Monday, July 28th, 2014

If you happened upon a spin of I Got More Soul!, the new album from Bobby Patterson, you could be forgiven for thinking he’s the latest in young new recording artists playing an authentic 21st century brand of classic southern soul. Patterson name-checks Johnnie Taylor, BB King and other soul/blues/r&b giants in the title track, a funky groove that nails the Stax, Ardent, Muscle Shoals and Hi studio vibes of yore, and the band is in the pocket, providing for each of the ten tracks the sort of backing that fits the songs’ moods perfectly.

The thing is, Bobby Patterson is 70, and I Got More Soul! was cut a nine-hour drive southwest of Memphis, in Austin TX’s Arlyn Studios. And Patterson (who co-produced the album with Zach Ernst of The Relatives, who back Patterson) is a journeyman soulster who released a tasty string of singles in the period 1969-1976 on smallish Jetstar and Paula Records, and cut the now-impossibly-rare It’s Just a Matter of Time LP in 1972.

On I Got More Soul!, Patterson serves up songs that put his voice – an amazingly youthful instrument – right out front. On the deep funk of “Can You Feel Me?” Patterson assumes the persona of a tough-talkin’ dude, not unlike early hip hop vocalists whose tunes were often about how hip they were. And in Patterson’s capable hands and voice, the song leaves no doubt that Patterson truly is the man. Shades of Sly Stone (whose “Poet” gets a knowing reading from Patterson) and Little Willie John are shot through this collection of eight originals and two covers.
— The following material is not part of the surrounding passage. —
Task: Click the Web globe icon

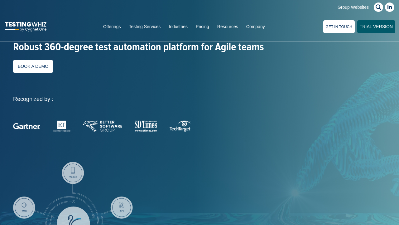Action: tap(24, 208)
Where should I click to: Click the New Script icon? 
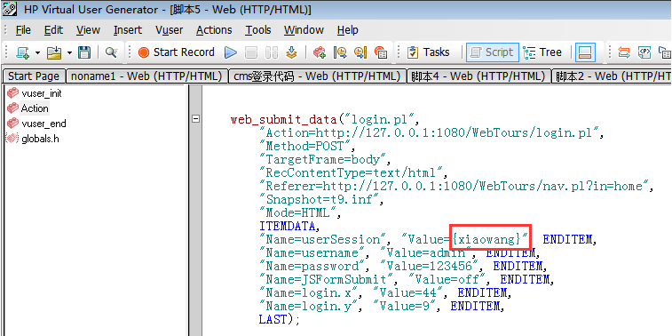tap(23, 52)
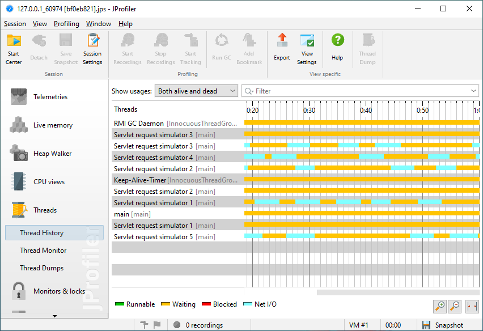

Patterson belts it out when he needs to, but he brings it way down low for semi-spoken bits, proving that a skilled and effective vocalist can command attention without having to shout. The funky “It’s Hard to Get Back In” sounds like the best blaxploitation film theme you’ve never heard, a streetwise swagger of a tune with charts that nail the Memphis Horns vibe to the wall.
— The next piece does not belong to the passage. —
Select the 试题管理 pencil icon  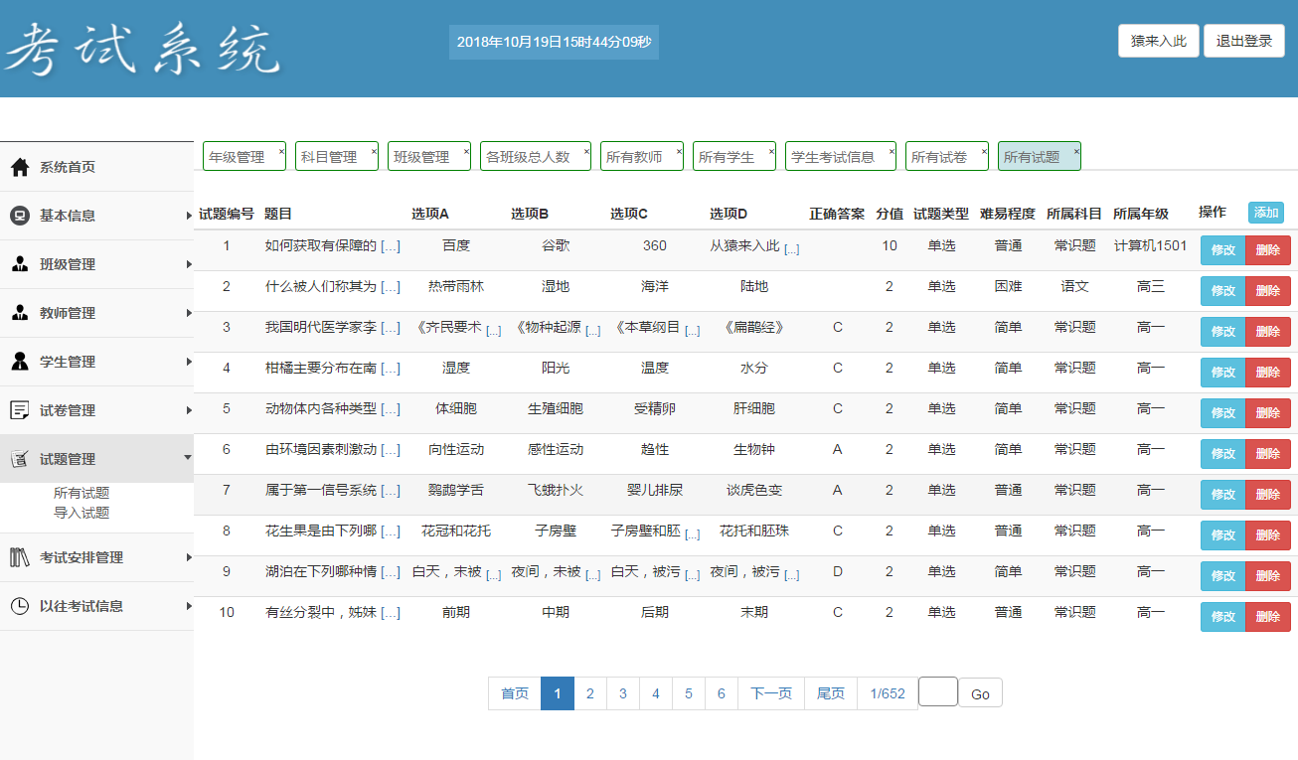point(20,458)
The album’s no-frills production never calls attention to itself; the sound is clean but never slick, and the band’s rhythm section and the horn players do most of the musical heavy lifting; the keyboards and guitar are subtle and used more sparingly. The net effect of the arrangements is to provide sympathetic backing for the star of the show. On the smoky and alluring “The Entertainer Pt.1,” Patterson tells us he’s in the house while what sounds like the percussion setting on a 70s organ lays down the beat. The tasty electric piano backing behind Patterson’s sung/spoken vocal feels like vintage Donny Hathaway. “I don’t care if you’re on the hood or in the trunk,” Patterson tells us, “Ain’t no way you can get away from my funk.” He truly is The Entertainer. And when Patterson lights a torcher as on the Otis Redding-styled “I Know How It Feels,” you’ll believe that he really does know. And the gospel-flavored “Everybody’s Got a Little Devil in Their Soul” proves that this soul veteran knows how to testify. Open your ears to the deliciously varied I Got More Soul! and Bobby Peterson will make you a believer.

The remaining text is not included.